Studia Moralia, the first issue of 2021


His work is a classic, enjoyed by generations; despite the changing of time, sensibilities and cultures, it always flourishes again. Whether it is music or literature or philosophy or painting, everyone feels the classic as contemporary. This is the case with the endless work of Saint Alphonsus: a complex and varied work in which theology and mysticism, music and poetry are interwoven, but which is made profoundly unified by the cantus firmus that sustains it, that of divine mercy. “Et copiosa apud Eum redemptio”.

The work of Saint Alphonsus, patron of confessions and morals, but first and foremost a believer and pastor, unleashes new riches ever for those who can enter into vital dialogue with him and are not afraid to descend into the depths of his burning heart and ascend to the heights of his sharp mind. While each generation can draw on its riches, it is also true that each generation allows Alphonsus to speak to times not his own, illuminating aspects not yet appreciated or fully understood and giving a topical voice to his unspoken. The return of the celebrations, year after year, cannot be an embalmed memory of the past but a precious opportunity to read and reread an experience, to become aware of a path that has been taken and to move forward along the way. Thus the Alphonsian Academy, a fruitful branch of the Redemptorist Congregation, after 150 years is reliving the auspicious event of the proclamation of St Alphonsus as a Doctor of the Church and feels it owes the Church its message of wisdom and mercy. This issue of Studia Moralia is a contribution to the doctorate celebrations.

In the beginning, we find the words that the Holy Father once again wished to give us to highlight the coherence between some of the qualifying themes of Alphonsian morality and some of the dearest themes of his magisterium: the conviction of being the Church outgoing towards the existential peripheries of every time, listening to the cry of the poor and the deep need for conversion that dwells in the depths of each person. As a demonstration – one would say – of this harmony between Saint Alphonsus and the magisterium of Pope Francis, four interventions are offered, all characterised by suggestive creativity but also by vigilant hermeneutic rigour.
::::::::::
#### Objective:
Reproduce the Studia Moralia introduction word for word from "In the beginning, we" up to and including "vigilant hermeneutic rigour.".

#### Information shown:
::::::::::
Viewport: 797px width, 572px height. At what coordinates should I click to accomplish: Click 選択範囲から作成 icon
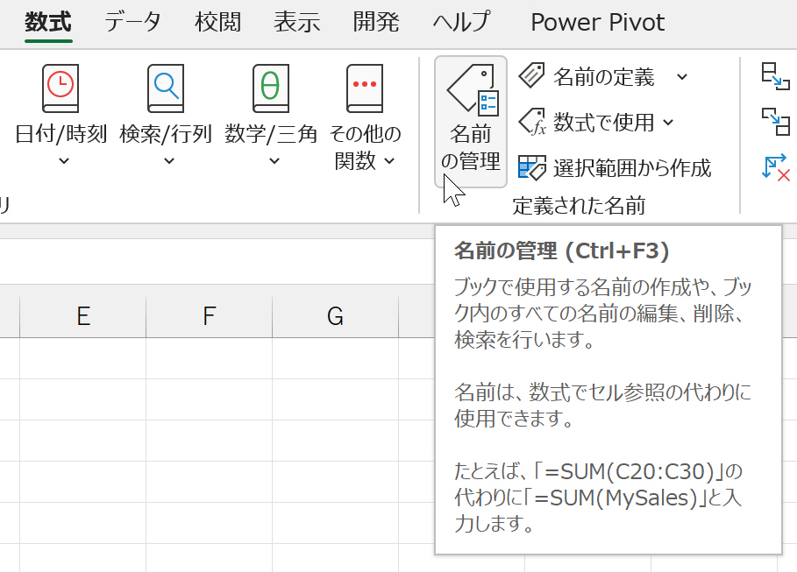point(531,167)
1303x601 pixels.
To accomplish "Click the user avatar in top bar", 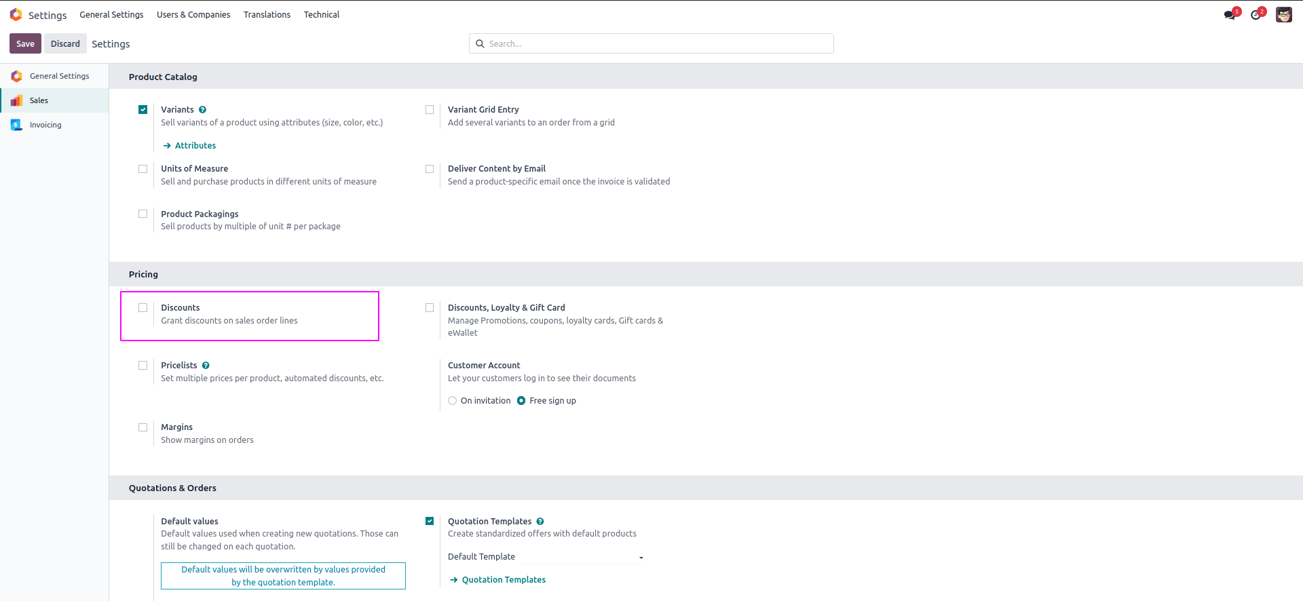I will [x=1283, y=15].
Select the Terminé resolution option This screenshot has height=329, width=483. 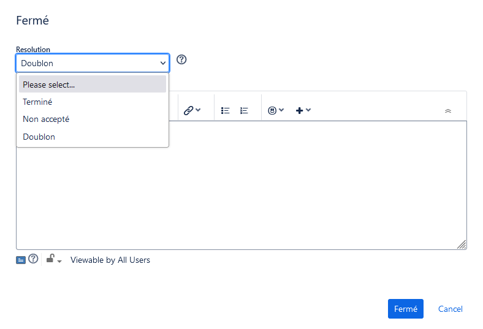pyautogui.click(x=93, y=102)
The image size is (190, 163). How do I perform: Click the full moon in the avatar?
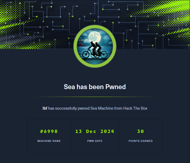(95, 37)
::::::::::
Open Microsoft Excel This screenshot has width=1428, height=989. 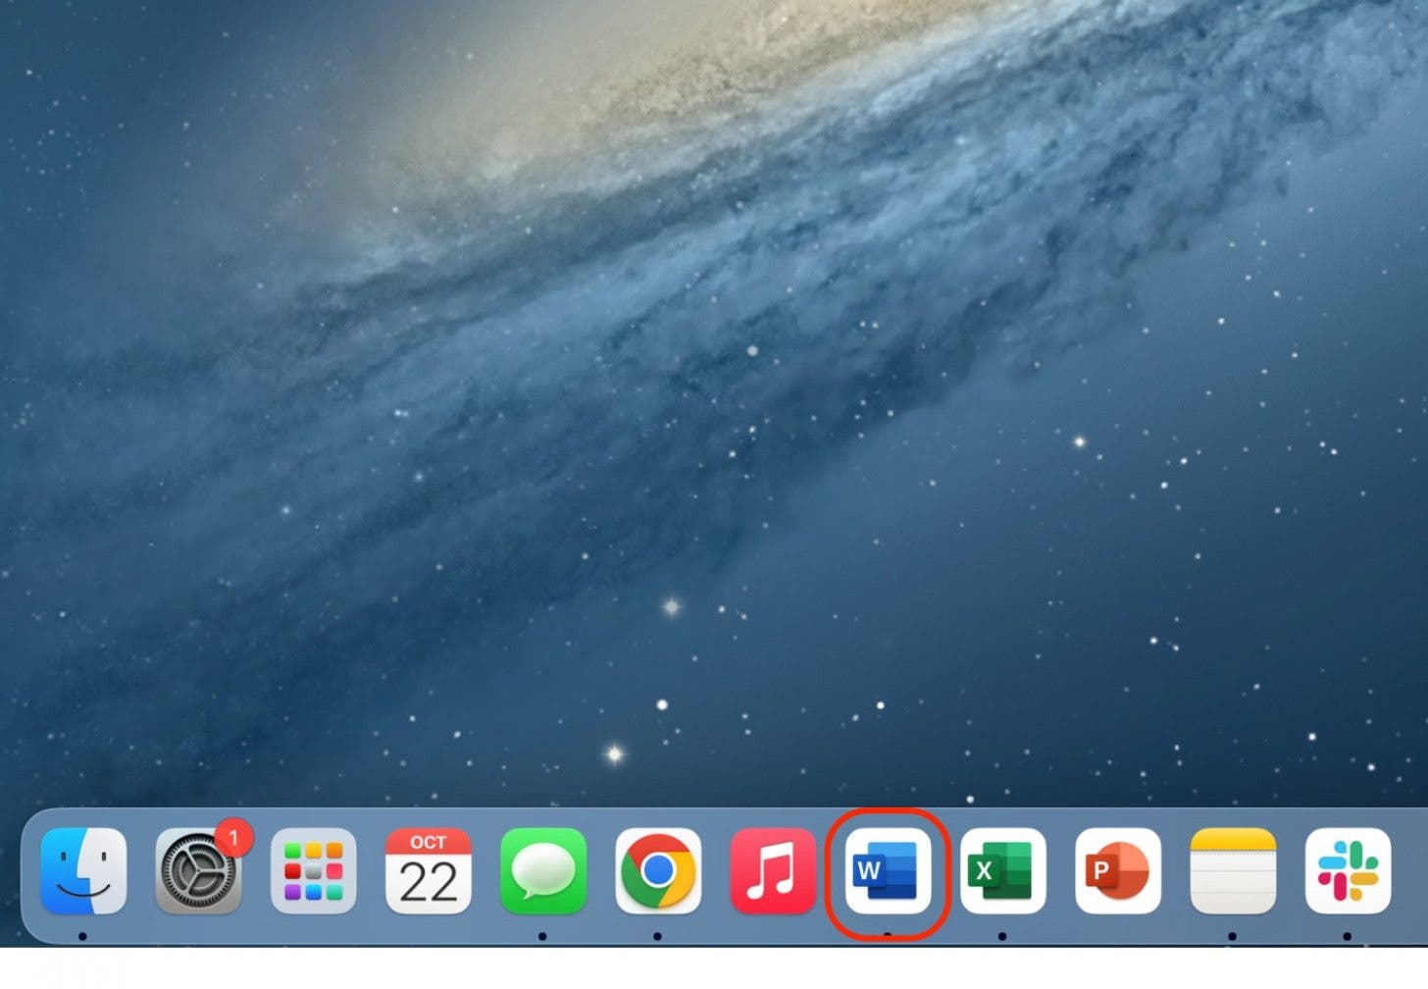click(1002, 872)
::::::::::
#### Exercise output:
In the beginning, we find the words that the Holy Father once again wished to give us to highlight the coherence between some of the qualifying themes of Alphonsian morality and some of the dearest themes of his magisterium: the conviction of being the Church outgoing towards the existential peripheries of every time, listening to the cry of the poor and the deep need for conversion that dwells in the depths of each person. As a demonstration – one would say – of this harmony between Saint Alphonsus and the magisterium of Pope Francis, four interventions are offered, all characterised by suggestive creativity but also by vigilant hermeneutic rigour.